▶ [Questions]
a – Write out the passage on coronavirus misinformation word for word, starting with "(This Buzzfeed News" and going on through "people living it?".
b – Condense the paragraph of the passage on coronavirus misinformation that begins "This is the exact scenario" into a short bulleted list that keeps its main points.

Built for Misinformation
As we sit there, fiending for info, the disinformation gods smile widely. You could not dream of a better scenario to make things break. We’ve all seen an uptick in forwarded WhatsApp messages about how it’s a Chinese thing, or FB posts about it all being a plot to take Trump down. That stuff all feels garden variety. But that Medium post that we all saw - it was sent to me by a friend who is a doctor, and it was forwarded to him from the Chair of his very reputable medical department (as a PDF attachment oddly enough). He passed it on to me as "from a researcher in the field". That terrified me.
(This Buzzfeed News piece nailed the ‘rise of the Coronavirus Influencers’)
Journalism is fighting the good fight but the amount of and speed of shit is intensifying. At first, I really frustrated that I couldn’t get a good hold on what things "actually" look like in Lombardy. I've seen those Italian-doctor-translated-by-someone-else Twitter threads that we all saw. But what does it really feel like to have COVID-19? Where are the images and the stories of the people living it?
Those stories take time, and those pieces are coming out. This Sky News segment was powerful. This WIRED explaining what happened with testing is canonical.
This is the exact scenario where the fast-paced democratization of unverified information is the thing that helps us the least. We are not going to crowdsource a vaccine or have content marketers become our virologists (I say that as a content marketer). This is where we have no choice other than to trust the people whose job is to help with this stuff. The only thing we can do is stay inside, stay sane and be patient.
True Negative.

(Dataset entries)

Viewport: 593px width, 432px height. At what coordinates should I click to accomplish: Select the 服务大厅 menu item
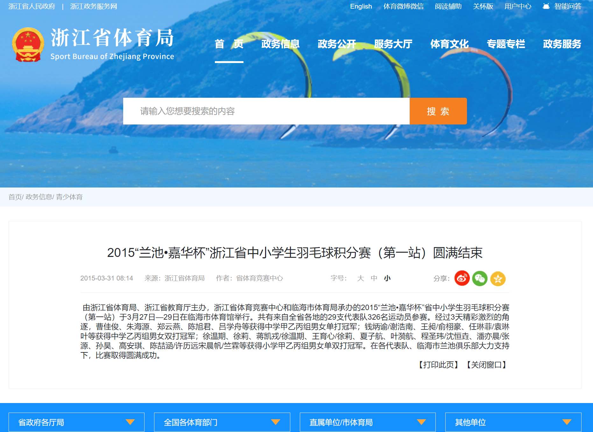[393, 44]
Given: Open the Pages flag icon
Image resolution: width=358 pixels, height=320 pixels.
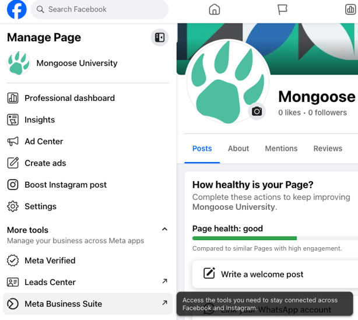Looking at the screenshot, I should pyautogui.click(x=282, y=10).
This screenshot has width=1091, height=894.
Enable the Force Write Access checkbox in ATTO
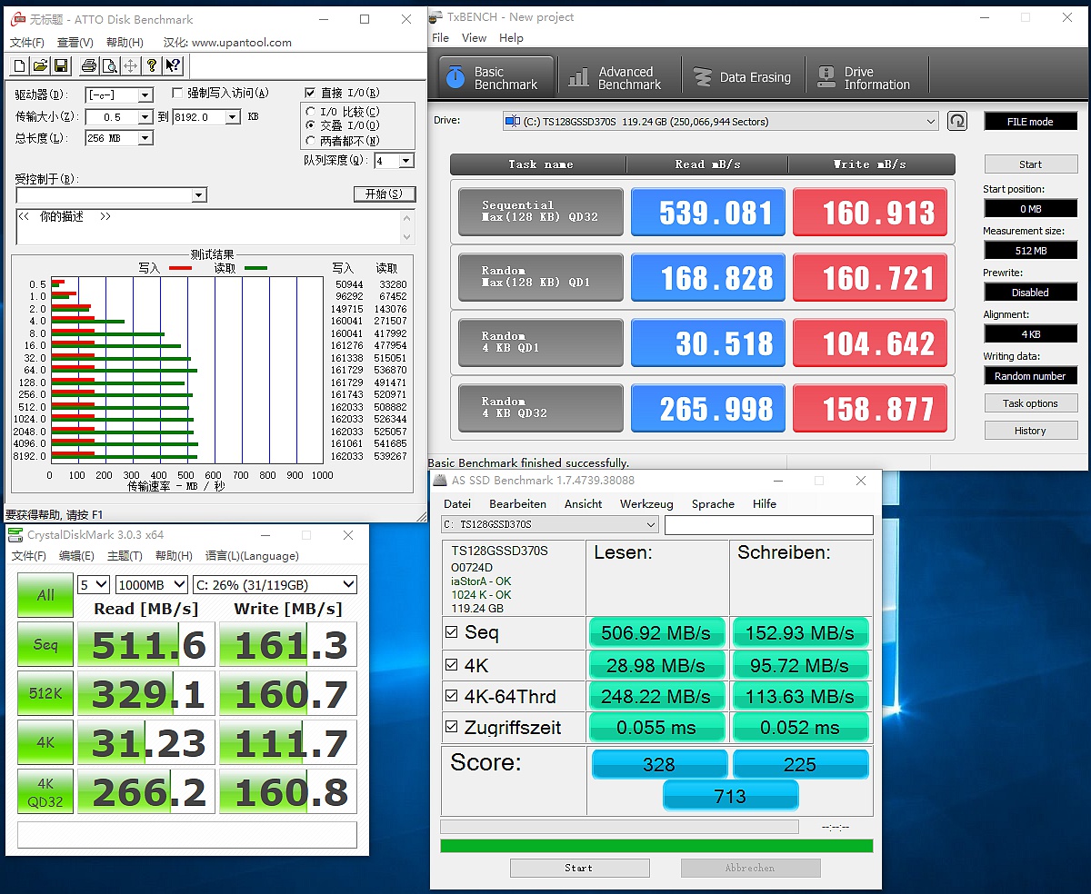pyautogui.click(x=178, y=93)
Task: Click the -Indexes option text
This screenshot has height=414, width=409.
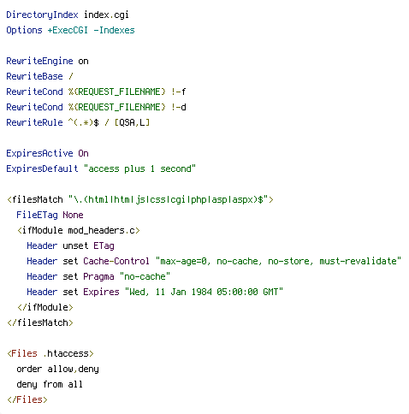Action: [114, 30]
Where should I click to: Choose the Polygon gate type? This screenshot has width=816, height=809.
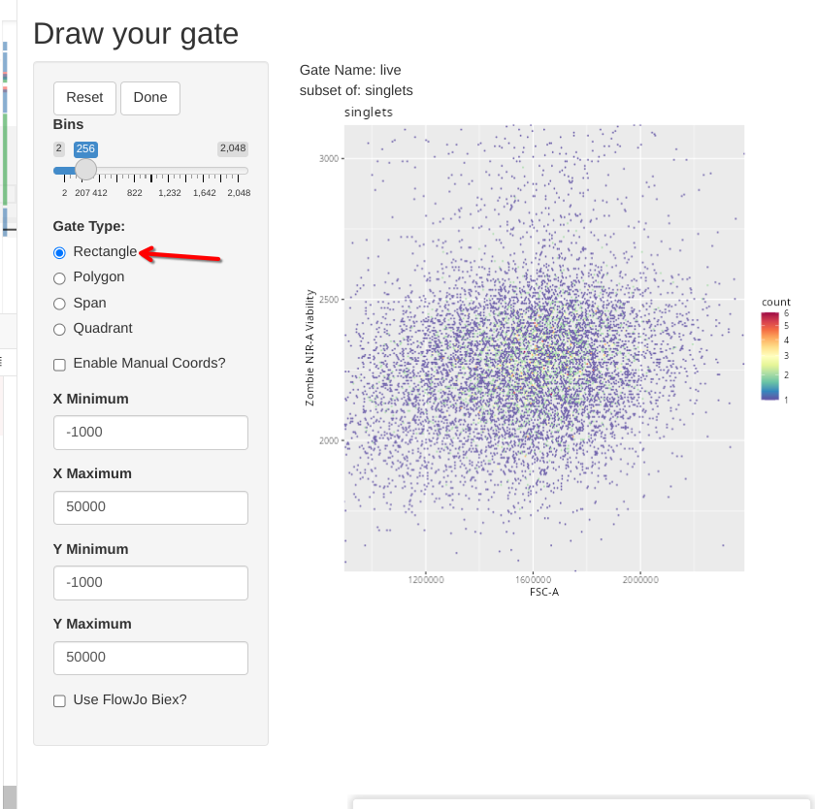(x=59, y=278)
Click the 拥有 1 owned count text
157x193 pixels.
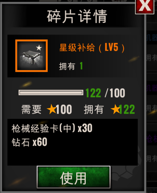coord(71,66)
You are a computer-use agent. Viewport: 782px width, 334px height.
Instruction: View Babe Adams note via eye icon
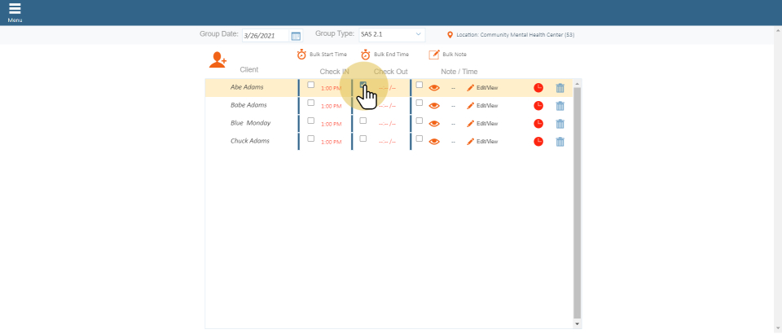coord(434,106)
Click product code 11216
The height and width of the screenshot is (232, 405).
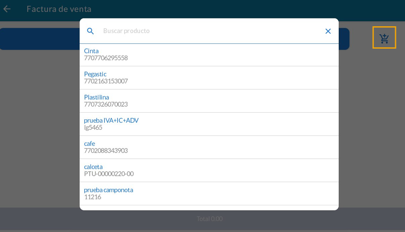(93, 197)
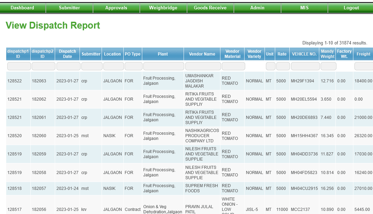Sort by the Dispatch Date column

point(67,54)
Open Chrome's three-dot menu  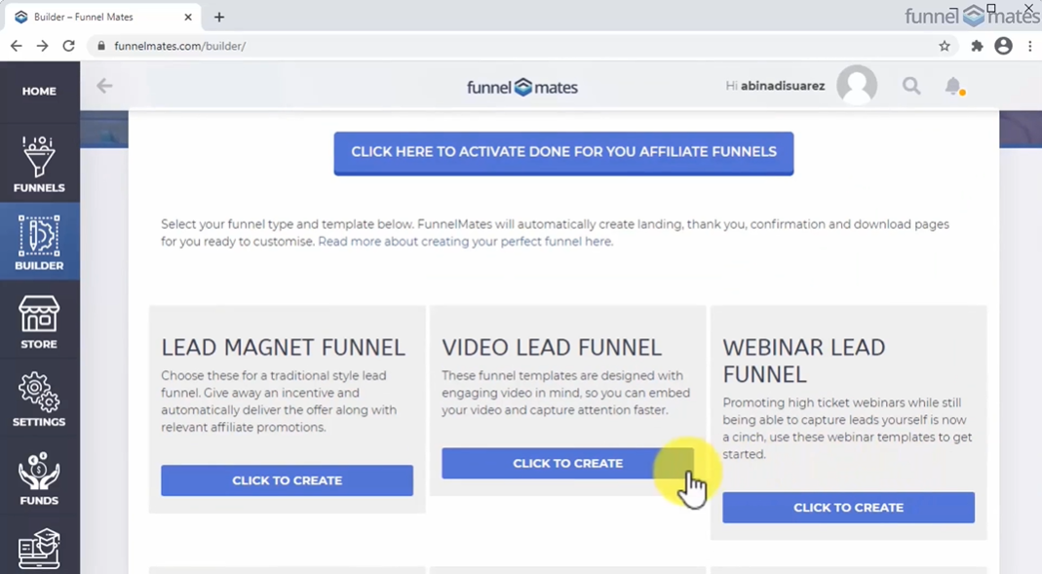point(1029,46)
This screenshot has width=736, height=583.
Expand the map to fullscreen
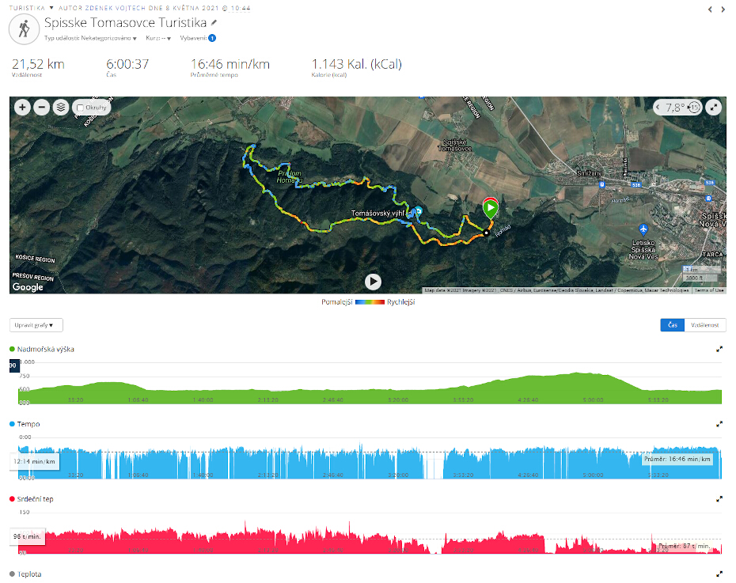coord(714,108)
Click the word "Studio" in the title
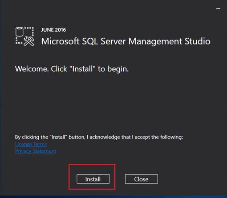The image size is (227, 198). pyautogui.click(x=198, y=41)
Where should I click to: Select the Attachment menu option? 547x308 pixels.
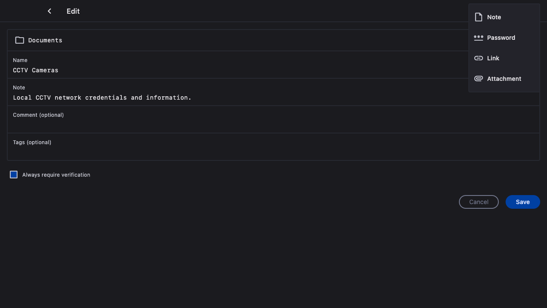point(504,79)
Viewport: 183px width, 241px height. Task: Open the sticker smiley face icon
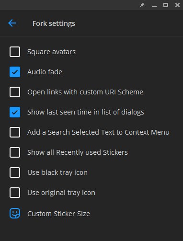click(15, 213)
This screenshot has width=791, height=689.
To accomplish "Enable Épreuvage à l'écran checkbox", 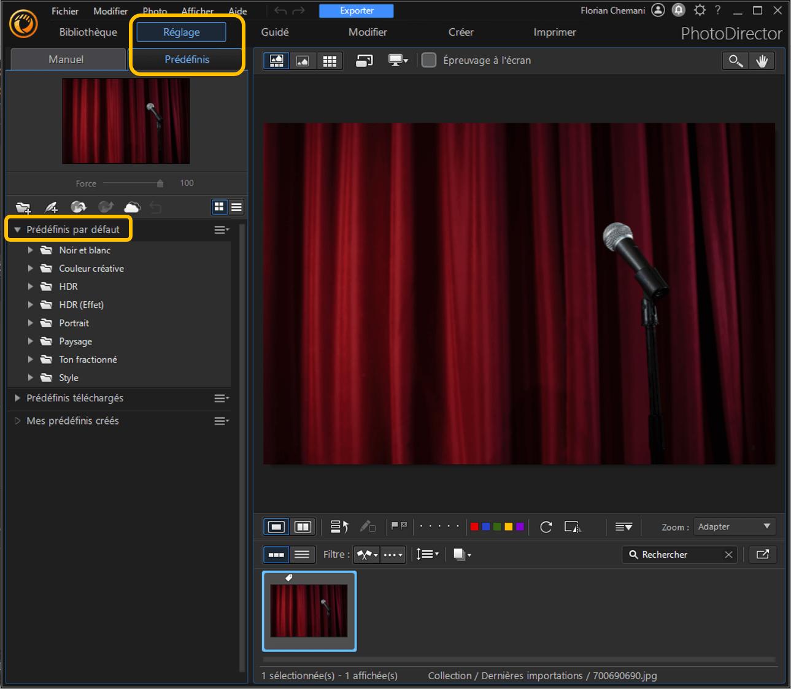I will tap(429, 60).
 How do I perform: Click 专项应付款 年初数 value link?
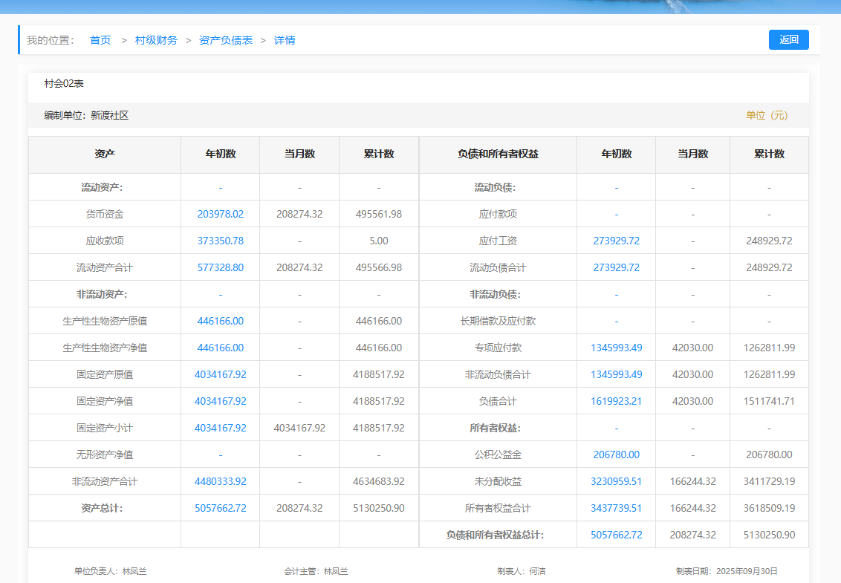(616, 348)
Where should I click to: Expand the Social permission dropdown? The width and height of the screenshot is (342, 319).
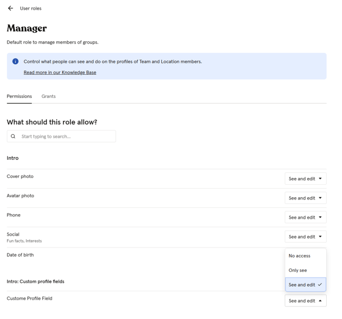(305, 237)
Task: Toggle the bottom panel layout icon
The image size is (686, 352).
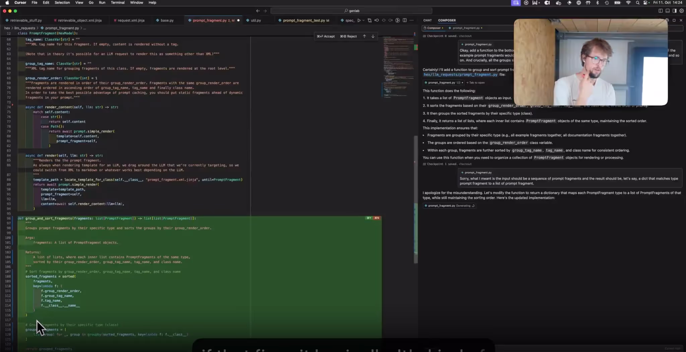Action: coord(668,11)
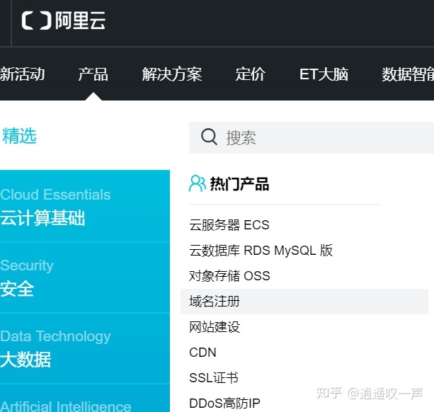Select the 精选 category tab
Image resolution: width=434 pixels, height=412 pixels.
pyautogui.click(x=20, y=136)
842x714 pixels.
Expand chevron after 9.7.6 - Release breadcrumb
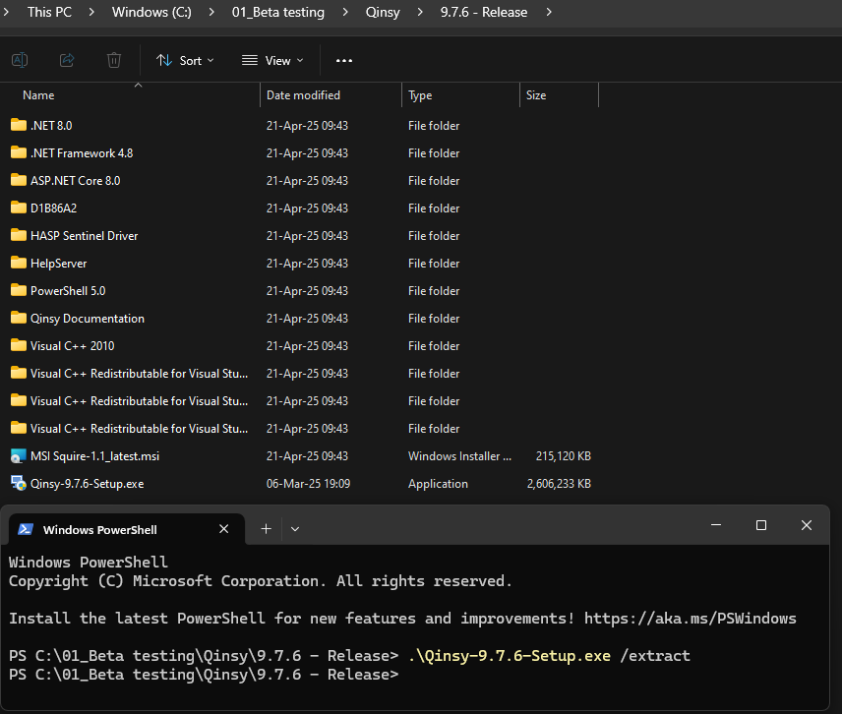tap(548, 12)
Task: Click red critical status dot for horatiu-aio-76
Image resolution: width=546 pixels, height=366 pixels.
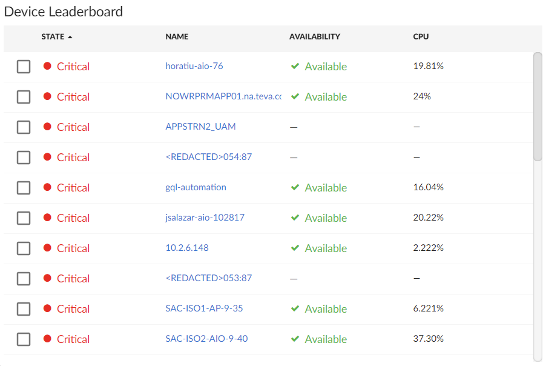Action: pyautogui.click(x=47, y=66)
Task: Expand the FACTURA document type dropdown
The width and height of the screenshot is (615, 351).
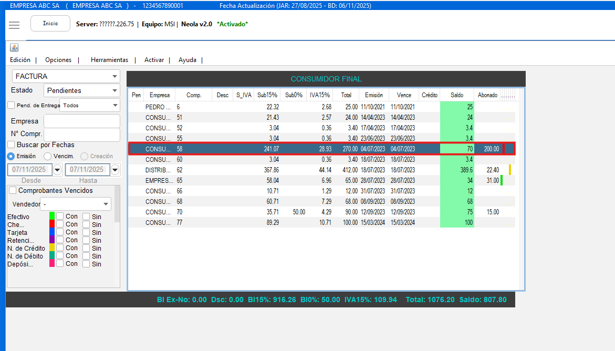Action: coord(115,77)

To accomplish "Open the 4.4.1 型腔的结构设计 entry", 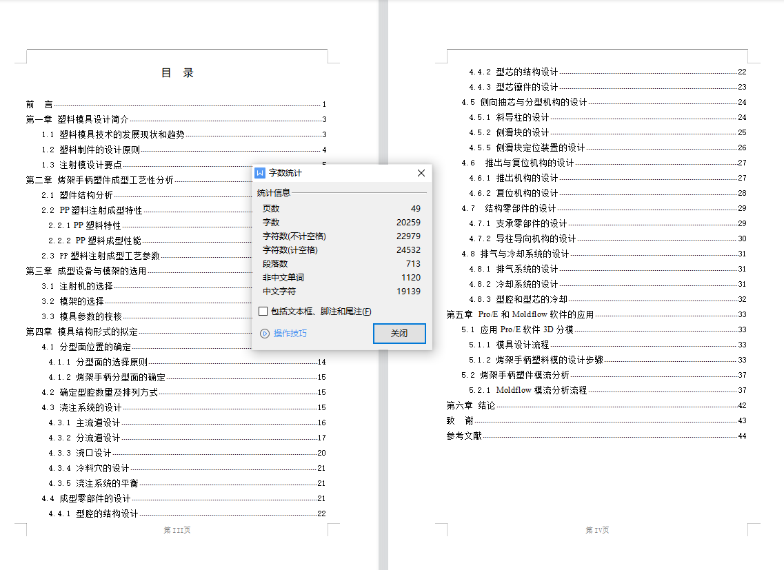I will (x=93, y=513).
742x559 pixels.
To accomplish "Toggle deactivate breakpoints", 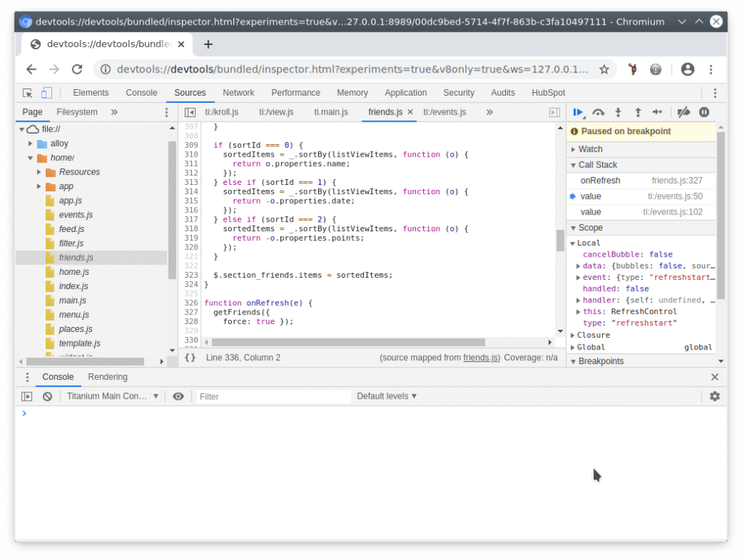I will [x=683, y=112].
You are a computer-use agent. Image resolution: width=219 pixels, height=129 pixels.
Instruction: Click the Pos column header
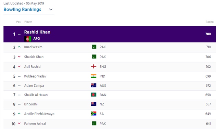pyautogui.click(x=18, y=22)
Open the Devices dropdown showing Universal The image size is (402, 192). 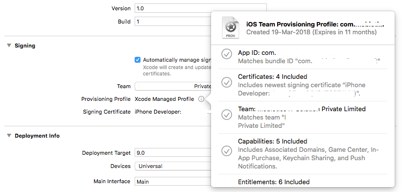[x=173, y=166]

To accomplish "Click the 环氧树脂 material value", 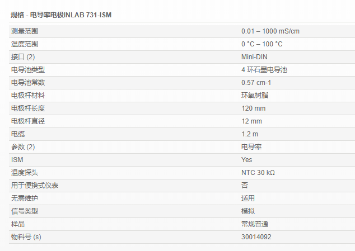I will (x=255, y=96).
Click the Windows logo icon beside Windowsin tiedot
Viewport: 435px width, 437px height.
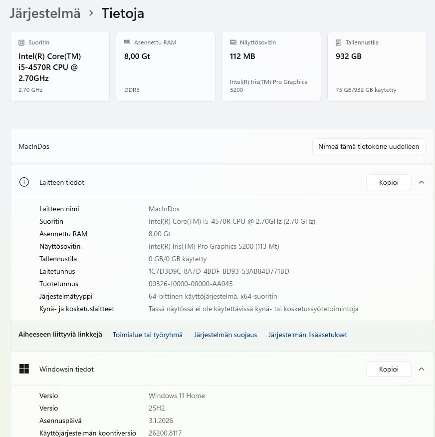(x=24, y=369)
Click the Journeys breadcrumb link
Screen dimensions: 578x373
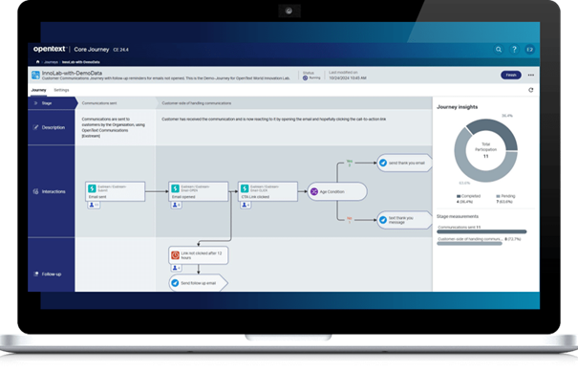(x=51, y=62)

▶ [Answers per task]
a –
(This Buzzfeed News piece nailed the ‘rise of the Coronavirus Influencers’)
Journalism is fighting the good fight but the amount of and speed of shit is intensifying. At first, I really frustrated that I couldn’t get a good hold on what things "actually" look like in Lombardy. I've seen those Italian-doctor-translated-by-someone-else Twitter threads that we all saw. But what does it really feel like to have COVID-19? Where are the images and the stories of the people living it?

b –
- In this scenario, the fast-paced democratization of unverified information helps the least.
- A vaccine will not be crowdsourced, and content marketers will not become virologists (the writer is a content marketer).
- There is no choice but to trust the people whose job is to help with this.
- The only things to do are stay inside, stay sane and be patient.